----- Material for this task -----
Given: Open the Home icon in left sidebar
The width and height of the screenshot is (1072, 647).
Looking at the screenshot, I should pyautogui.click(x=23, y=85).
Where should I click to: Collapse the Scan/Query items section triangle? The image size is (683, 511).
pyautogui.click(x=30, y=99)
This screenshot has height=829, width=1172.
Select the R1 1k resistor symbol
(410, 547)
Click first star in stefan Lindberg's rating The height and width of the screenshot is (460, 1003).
-----
----- Material for this task -----
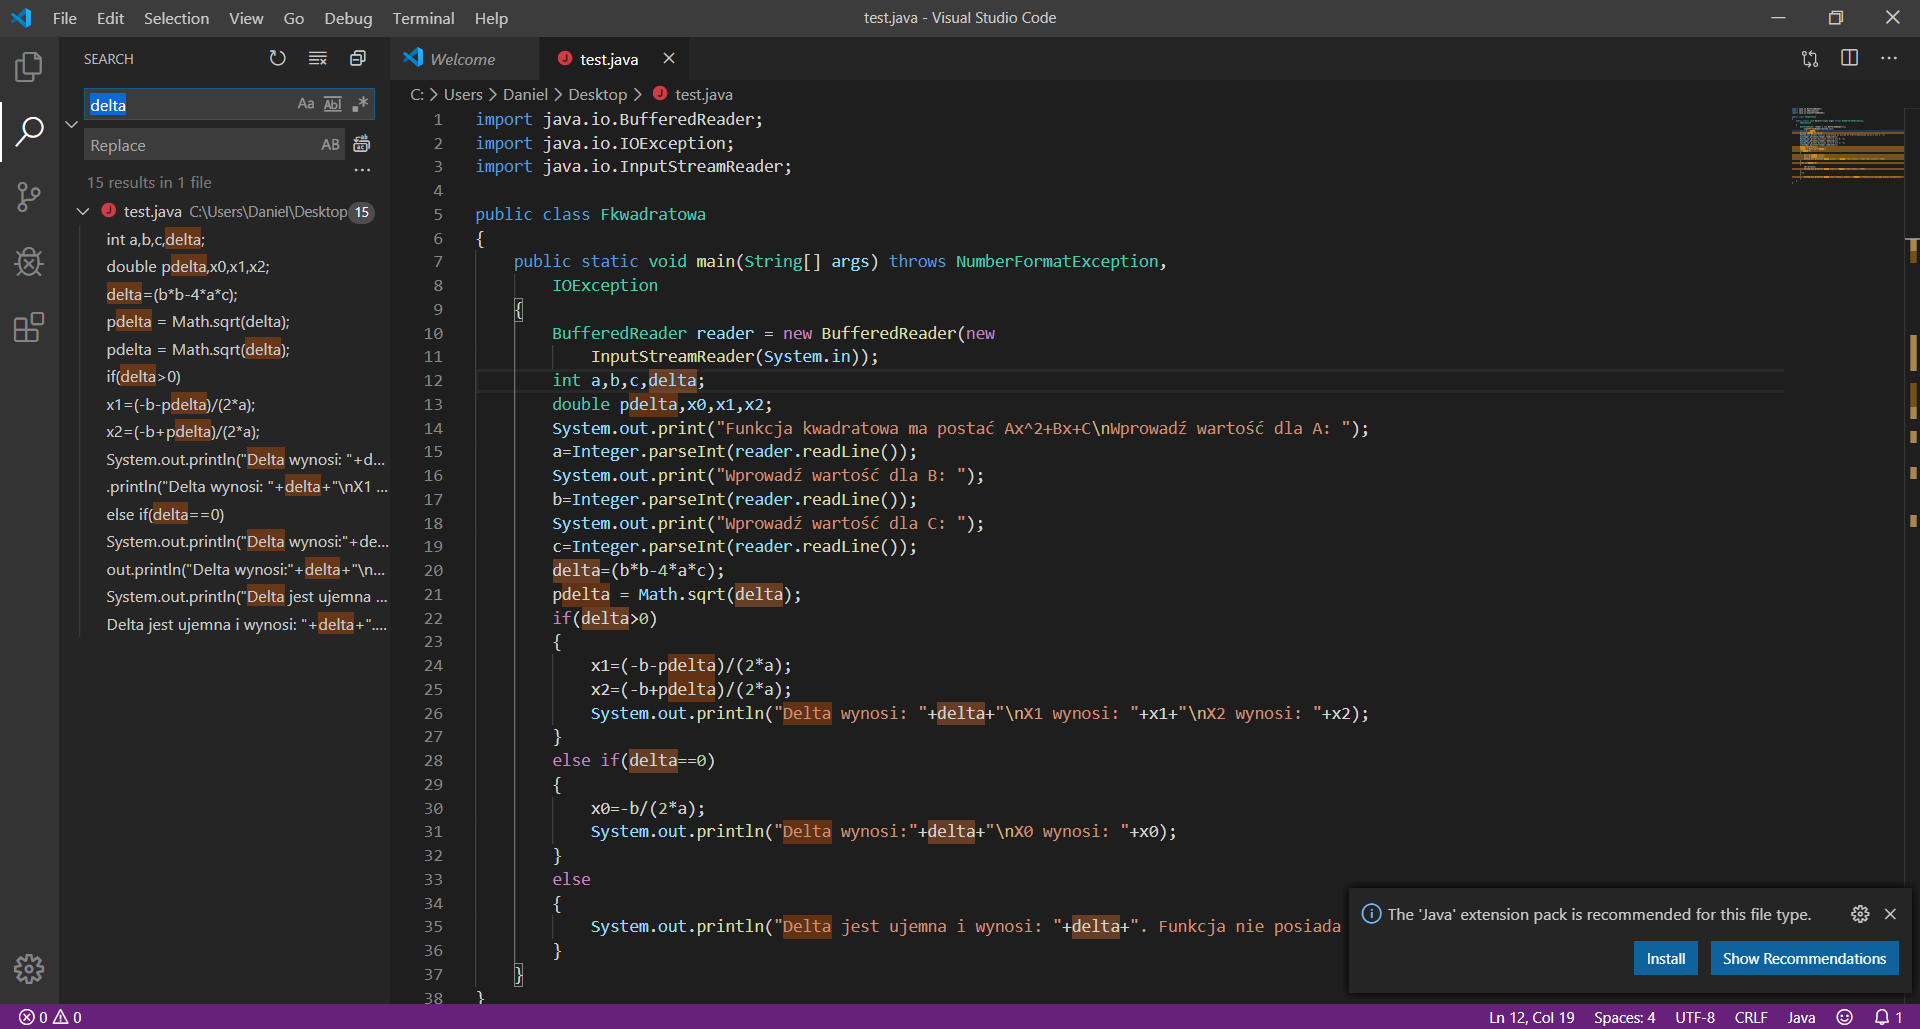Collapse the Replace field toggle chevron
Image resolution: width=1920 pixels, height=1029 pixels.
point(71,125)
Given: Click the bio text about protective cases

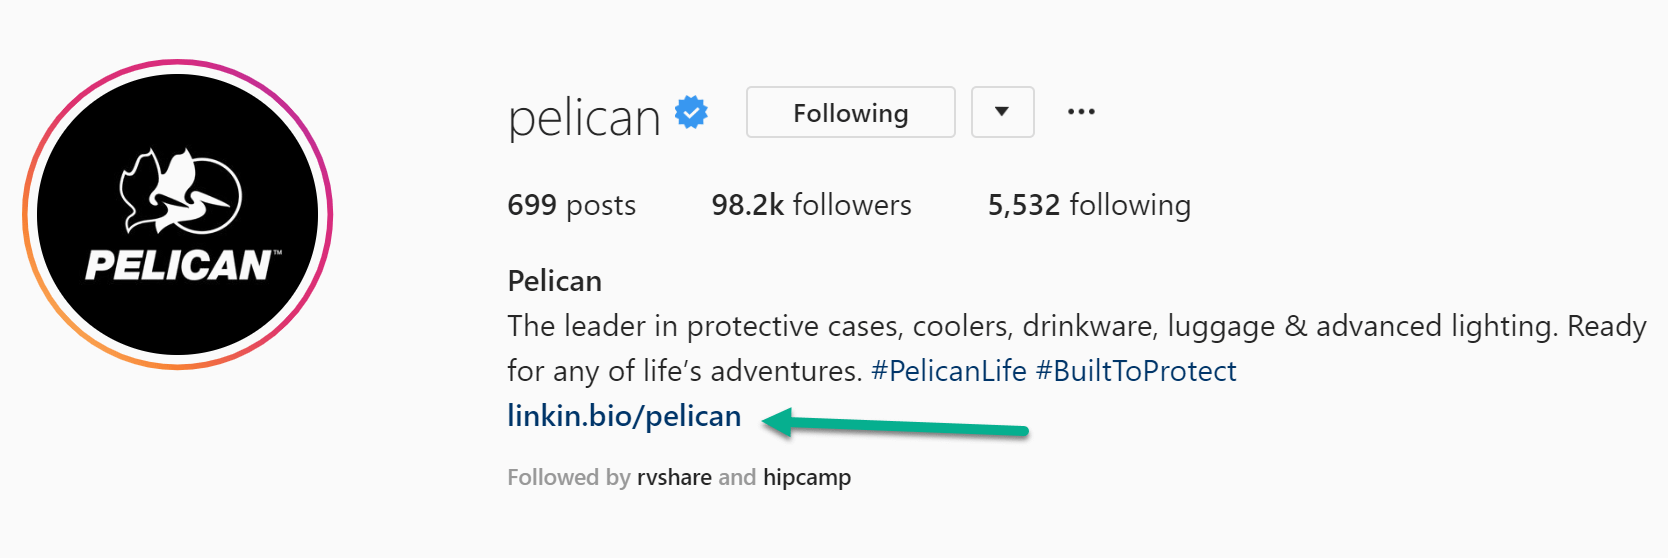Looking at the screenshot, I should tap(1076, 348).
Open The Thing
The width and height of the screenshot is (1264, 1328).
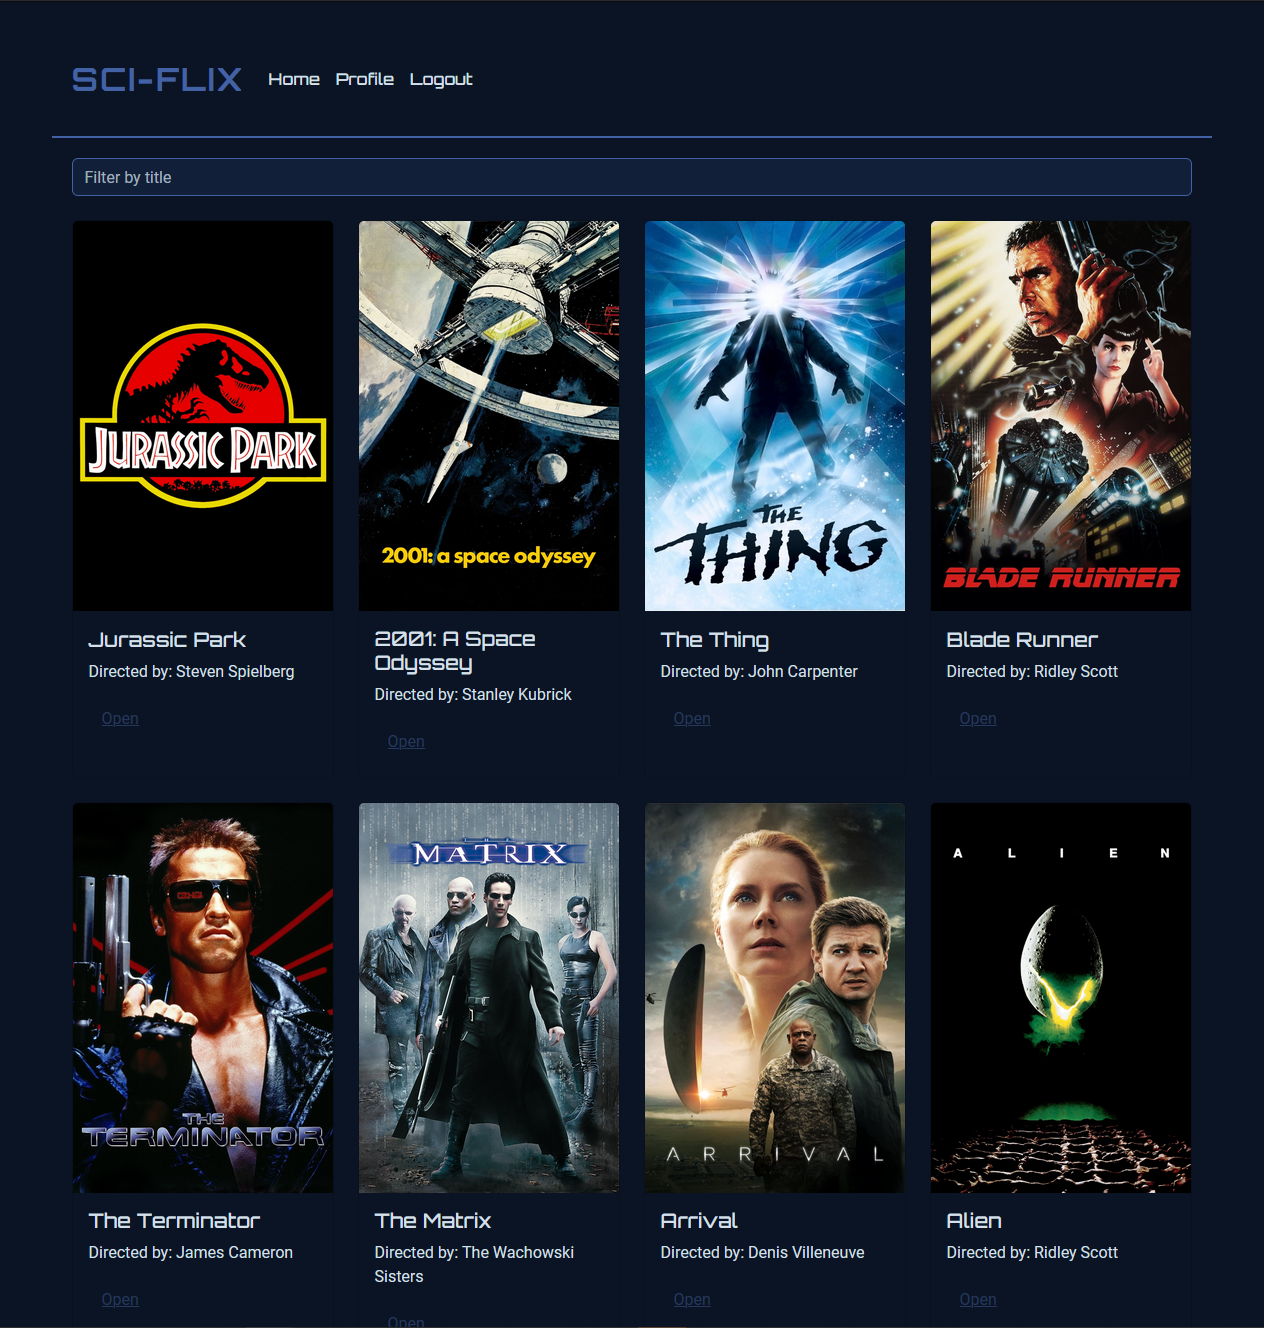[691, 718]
-----
**Required work**
Reproduce each line from the data that has "Open" in it.

**Result of the exercise**
Given: Open the Home icon in left sidebar
Open The Thing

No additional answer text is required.